Sparky British computer scientist Karen Spärck Jones FBA (1935–2007) is the woman behind the concept of inverse document frequency and index-term weighting — the principles underpinning modern search engines, including nearly 3.5 billion Google searches every day!
In 2019, The New York Times called her “a pioneer of computer science for work combining statistics and linguistics and an advocate for women in the field.”
Karen Ida Boalth Spärck Jones was born in Huddersfield, U.K., to a Norwegian mother who fled to England during World War II. Following grammar school, a history degree at Cambridge’s Girton College, and a stint as a schoolteacher, she leapt over into computer science. She was initially intrigued by her husband’s work at the Cambridge Language Research Unit — where she later landed her first research position before joining the Cambridge University Computer Laboratory in 1974. Starting in 1999, she held the post of professor of computers and information.

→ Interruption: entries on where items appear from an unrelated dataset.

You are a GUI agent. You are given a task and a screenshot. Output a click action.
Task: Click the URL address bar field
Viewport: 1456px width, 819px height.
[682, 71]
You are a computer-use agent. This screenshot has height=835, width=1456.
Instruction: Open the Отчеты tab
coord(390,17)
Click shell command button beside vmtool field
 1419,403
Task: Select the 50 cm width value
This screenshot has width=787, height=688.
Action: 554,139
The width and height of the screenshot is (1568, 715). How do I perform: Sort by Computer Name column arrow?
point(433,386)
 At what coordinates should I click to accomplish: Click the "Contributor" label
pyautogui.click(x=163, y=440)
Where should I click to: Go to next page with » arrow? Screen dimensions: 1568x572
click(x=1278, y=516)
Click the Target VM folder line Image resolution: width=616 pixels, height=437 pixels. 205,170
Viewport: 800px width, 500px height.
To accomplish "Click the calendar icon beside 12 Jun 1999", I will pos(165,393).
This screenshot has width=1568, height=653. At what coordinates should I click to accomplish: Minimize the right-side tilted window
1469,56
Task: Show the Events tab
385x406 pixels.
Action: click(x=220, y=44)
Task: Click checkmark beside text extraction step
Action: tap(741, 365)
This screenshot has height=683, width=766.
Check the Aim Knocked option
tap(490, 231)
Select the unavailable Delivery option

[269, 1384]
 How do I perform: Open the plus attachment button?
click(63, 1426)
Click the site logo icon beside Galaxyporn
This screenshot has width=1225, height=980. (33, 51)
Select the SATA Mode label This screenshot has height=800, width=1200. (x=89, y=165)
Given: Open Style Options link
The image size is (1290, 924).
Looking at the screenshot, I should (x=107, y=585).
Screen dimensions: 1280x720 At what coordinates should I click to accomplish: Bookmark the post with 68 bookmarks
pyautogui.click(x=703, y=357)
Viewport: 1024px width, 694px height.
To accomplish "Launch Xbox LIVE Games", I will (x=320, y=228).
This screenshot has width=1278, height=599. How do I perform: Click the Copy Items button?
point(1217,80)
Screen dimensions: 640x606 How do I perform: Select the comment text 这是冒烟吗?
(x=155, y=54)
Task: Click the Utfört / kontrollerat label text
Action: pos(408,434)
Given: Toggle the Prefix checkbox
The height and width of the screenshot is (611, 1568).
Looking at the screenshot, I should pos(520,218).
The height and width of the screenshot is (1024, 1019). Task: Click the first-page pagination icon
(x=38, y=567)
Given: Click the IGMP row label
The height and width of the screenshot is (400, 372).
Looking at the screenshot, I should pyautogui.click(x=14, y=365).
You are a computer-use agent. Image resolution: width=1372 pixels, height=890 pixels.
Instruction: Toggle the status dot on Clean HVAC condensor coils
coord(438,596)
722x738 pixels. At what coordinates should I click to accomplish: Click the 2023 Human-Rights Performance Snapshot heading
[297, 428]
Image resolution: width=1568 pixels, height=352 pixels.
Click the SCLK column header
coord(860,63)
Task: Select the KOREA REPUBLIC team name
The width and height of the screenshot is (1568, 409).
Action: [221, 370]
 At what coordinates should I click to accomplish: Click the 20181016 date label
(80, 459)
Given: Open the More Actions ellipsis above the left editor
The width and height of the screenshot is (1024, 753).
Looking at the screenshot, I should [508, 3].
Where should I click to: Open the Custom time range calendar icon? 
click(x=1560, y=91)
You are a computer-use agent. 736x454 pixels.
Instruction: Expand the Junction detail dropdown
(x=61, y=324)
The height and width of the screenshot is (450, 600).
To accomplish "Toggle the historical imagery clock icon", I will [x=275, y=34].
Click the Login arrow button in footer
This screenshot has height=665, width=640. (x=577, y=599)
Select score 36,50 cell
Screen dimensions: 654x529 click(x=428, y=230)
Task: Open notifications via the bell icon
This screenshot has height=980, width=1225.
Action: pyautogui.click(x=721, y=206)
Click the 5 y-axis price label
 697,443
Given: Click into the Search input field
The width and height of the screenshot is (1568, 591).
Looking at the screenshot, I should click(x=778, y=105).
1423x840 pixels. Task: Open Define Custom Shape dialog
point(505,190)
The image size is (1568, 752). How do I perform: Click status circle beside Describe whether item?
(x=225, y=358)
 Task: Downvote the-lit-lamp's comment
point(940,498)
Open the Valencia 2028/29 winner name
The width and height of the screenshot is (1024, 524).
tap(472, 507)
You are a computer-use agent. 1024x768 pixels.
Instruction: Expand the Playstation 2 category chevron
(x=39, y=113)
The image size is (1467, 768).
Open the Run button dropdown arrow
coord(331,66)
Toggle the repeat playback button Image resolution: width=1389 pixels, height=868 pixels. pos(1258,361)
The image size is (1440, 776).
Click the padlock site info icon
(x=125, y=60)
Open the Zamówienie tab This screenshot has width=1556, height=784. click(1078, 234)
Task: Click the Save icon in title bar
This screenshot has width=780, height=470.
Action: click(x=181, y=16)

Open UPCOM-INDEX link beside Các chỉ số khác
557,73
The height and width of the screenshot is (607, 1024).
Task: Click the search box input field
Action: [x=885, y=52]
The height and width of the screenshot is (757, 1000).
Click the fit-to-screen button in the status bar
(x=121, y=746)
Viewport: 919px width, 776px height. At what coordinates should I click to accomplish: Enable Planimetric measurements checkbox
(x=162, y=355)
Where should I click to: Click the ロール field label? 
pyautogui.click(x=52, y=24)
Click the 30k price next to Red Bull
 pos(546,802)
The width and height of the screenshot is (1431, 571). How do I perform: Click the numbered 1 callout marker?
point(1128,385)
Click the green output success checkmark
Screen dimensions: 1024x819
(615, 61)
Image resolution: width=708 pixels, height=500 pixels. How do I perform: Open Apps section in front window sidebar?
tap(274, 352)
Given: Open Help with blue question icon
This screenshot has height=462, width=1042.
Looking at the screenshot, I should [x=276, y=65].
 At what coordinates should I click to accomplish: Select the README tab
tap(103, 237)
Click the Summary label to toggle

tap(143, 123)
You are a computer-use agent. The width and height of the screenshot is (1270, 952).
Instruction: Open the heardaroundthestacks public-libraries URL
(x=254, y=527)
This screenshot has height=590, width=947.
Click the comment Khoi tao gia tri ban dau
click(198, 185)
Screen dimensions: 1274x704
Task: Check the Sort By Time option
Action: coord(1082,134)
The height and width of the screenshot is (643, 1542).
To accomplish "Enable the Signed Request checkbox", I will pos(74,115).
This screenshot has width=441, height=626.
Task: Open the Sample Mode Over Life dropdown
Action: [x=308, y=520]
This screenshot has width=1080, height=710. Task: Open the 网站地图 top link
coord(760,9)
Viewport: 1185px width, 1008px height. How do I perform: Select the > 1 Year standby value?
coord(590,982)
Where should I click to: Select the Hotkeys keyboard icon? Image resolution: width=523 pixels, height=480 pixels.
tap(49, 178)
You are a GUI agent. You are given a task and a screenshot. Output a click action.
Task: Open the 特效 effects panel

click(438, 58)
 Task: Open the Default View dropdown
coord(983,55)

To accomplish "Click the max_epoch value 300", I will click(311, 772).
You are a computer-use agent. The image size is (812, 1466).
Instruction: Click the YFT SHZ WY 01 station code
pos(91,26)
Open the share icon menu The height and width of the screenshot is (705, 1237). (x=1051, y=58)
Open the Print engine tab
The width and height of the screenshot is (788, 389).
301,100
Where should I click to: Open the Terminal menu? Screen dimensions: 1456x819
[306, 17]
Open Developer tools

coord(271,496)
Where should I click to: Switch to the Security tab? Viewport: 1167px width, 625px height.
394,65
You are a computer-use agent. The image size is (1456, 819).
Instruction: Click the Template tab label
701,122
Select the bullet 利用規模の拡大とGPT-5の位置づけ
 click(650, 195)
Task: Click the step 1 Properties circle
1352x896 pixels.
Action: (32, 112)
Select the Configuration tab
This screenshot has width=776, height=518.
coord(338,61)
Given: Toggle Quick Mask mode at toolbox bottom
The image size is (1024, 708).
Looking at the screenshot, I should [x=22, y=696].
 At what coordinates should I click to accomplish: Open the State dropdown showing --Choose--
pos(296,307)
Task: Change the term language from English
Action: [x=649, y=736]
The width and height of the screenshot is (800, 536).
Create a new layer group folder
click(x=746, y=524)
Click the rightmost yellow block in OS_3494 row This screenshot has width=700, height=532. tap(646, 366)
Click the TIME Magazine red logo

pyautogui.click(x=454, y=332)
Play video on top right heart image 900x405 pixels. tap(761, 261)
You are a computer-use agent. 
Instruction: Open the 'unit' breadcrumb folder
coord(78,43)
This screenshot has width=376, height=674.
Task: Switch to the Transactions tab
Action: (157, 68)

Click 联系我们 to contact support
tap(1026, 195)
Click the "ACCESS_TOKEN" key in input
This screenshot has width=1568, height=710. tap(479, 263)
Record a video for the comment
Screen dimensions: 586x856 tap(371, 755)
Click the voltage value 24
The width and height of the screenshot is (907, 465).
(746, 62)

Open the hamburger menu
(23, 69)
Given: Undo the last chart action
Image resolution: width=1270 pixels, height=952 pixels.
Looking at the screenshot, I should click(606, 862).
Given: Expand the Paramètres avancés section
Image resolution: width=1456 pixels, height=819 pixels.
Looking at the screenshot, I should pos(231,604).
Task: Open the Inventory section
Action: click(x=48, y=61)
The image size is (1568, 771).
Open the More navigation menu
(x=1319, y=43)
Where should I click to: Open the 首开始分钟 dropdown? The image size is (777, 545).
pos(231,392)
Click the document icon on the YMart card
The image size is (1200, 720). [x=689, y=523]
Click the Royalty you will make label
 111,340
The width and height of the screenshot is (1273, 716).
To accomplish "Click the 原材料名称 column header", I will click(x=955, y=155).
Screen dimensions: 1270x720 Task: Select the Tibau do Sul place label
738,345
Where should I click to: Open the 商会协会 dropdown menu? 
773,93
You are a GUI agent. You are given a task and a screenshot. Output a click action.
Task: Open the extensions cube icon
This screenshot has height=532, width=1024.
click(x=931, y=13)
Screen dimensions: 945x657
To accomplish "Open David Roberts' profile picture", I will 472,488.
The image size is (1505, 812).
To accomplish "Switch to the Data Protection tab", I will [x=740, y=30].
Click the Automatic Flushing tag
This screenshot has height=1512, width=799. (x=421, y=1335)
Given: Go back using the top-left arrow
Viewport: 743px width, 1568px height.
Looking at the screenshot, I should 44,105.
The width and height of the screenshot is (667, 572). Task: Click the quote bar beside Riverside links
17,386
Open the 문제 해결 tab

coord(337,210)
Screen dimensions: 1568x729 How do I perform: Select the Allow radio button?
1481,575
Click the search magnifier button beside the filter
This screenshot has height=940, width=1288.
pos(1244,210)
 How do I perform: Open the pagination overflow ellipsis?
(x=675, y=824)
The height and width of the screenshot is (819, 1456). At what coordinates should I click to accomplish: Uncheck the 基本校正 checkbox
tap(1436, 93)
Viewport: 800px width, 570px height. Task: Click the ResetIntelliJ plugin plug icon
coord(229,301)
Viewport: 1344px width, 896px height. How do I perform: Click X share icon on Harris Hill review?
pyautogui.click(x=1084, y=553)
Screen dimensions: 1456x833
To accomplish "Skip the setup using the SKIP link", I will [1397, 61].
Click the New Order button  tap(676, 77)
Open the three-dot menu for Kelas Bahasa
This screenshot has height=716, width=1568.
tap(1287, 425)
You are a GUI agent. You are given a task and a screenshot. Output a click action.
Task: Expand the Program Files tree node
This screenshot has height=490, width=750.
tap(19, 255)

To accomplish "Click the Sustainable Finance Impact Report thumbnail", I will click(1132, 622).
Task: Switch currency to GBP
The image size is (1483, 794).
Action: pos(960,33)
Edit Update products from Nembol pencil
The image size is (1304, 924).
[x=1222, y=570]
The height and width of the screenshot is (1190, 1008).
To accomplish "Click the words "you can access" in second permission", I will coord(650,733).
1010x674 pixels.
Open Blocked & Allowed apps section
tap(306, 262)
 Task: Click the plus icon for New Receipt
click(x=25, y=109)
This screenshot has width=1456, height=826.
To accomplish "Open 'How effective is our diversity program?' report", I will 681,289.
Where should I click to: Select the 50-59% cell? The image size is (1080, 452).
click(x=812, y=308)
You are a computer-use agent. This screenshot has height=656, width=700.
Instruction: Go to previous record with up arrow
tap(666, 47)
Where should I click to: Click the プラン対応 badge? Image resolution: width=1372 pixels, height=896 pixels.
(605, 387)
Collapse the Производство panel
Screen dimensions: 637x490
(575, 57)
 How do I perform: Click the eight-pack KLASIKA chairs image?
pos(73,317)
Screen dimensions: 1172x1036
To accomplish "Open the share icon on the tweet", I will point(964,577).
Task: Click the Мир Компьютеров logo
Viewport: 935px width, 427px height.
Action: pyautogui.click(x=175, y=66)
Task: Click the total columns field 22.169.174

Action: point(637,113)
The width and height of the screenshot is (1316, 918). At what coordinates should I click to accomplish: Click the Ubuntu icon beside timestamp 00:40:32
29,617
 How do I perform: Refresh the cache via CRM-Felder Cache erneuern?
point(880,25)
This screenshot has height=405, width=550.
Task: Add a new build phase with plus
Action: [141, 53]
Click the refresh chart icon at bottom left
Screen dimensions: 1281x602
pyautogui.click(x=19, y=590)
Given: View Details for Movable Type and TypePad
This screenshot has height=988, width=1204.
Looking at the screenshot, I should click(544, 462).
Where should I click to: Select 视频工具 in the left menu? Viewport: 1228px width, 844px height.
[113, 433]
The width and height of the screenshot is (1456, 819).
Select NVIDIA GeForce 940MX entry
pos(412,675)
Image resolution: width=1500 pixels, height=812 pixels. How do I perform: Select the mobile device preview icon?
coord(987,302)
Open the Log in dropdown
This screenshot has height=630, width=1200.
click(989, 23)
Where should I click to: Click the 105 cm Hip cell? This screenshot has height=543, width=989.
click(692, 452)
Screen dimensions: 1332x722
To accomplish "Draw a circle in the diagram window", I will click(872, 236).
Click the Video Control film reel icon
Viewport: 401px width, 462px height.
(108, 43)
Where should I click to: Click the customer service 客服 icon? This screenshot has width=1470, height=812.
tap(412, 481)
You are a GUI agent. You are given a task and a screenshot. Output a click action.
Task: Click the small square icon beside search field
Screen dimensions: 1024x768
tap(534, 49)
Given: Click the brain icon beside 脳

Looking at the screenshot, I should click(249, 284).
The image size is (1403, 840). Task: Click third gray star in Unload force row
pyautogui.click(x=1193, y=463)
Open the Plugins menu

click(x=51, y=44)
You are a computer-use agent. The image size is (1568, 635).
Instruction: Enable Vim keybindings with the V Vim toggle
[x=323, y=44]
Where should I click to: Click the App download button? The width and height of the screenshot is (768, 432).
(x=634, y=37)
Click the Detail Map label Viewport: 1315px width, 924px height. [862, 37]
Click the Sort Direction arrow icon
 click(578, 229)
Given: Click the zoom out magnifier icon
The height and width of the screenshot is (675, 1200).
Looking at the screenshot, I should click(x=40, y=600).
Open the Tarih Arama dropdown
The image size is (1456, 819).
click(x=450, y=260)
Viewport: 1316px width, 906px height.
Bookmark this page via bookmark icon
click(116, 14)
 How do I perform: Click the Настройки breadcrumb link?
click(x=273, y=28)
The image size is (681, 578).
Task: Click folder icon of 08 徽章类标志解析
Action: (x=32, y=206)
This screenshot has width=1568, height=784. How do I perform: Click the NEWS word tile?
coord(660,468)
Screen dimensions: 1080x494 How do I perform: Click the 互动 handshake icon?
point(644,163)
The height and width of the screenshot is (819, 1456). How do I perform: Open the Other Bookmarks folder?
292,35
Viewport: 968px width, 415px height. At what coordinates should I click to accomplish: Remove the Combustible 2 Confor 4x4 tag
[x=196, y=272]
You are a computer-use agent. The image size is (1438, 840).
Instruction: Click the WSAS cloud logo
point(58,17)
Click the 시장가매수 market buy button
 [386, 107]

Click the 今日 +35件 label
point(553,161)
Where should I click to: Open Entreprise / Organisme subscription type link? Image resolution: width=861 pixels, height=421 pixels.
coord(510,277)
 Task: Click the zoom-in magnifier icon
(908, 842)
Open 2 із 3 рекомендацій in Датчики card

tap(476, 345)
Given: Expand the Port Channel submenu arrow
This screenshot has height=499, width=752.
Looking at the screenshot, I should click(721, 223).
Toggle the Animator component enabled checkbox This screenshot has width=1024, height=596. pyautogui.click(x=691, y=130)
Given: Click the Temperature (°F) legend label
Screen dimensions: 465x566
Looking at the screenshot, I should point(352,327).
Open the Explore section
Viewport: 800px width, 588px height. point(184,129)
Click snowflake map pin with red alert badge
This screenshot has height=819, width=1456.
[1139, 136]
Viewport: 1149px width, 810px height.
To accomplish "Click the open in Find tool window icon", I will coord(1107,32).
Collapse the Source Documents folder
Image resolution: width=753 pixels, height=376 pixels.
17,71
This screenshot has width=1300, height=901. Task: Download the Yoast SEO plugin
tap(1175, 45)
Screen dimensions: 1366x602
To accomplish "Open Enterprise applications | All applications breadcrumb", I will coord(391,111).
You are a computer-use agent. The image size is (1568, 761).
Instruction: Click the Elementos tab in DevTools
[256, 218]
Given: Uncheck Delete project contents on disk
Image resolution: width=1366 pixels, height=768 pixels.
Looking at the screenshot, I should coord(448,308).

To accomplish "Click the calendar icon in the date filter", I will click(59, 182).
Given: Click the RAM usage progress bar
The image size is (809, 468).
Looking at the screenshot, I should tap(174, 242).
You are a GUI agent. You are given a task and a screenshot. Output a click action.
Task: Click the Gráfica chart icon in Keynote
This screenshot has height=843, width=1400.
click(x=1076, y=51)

“I think it’s very important to get more women into computing. My slogan is: Computing is too important to be left to men.”
Connecting With Computers
At a time when most scientists were trying to make people use code to talk to computers, Spärck Jones was determined to teach computers to understand us. Fascinated by natural language processing (NLP) and information retrieval, she wanted to program a computer to understand words like “field” that can have many meanings. So, she set about the arduous task of programming a massive thesaurus — the beginning of NLP as we know it today.
By the 1970s, she had come up with the revolutionary concepts of inverse document frequency (IDF) and index-term weighting. By combining statistics with linguistics, she established formulas that embodied principles for how computers could interpret relationships between words. Today, these principles are at the heart of every modern search engine.
She continued to contribute to computer science until her death in 2007, whether by joining the Alvey Program to support research in knowledge engineering in the U.K. or advocating for more women in computing and technology.
Karen Spärck Jones publishes “Synonymy and Semantic Classification”, now considered as a foundational paper in the field of natural language processing.
Karen Spärck Jones’ seminal 1972 paper in the Journal of Documentation lays the groundwork for the modern search engine.
The Karen Spärck Jones Award
In recognition of Spärck Jones’ achievements in information retrieval (IR) and natural language processing (NLP), the Karen Spärck Jones Award has been given annually since 2008 for outstanding research in one or both fields.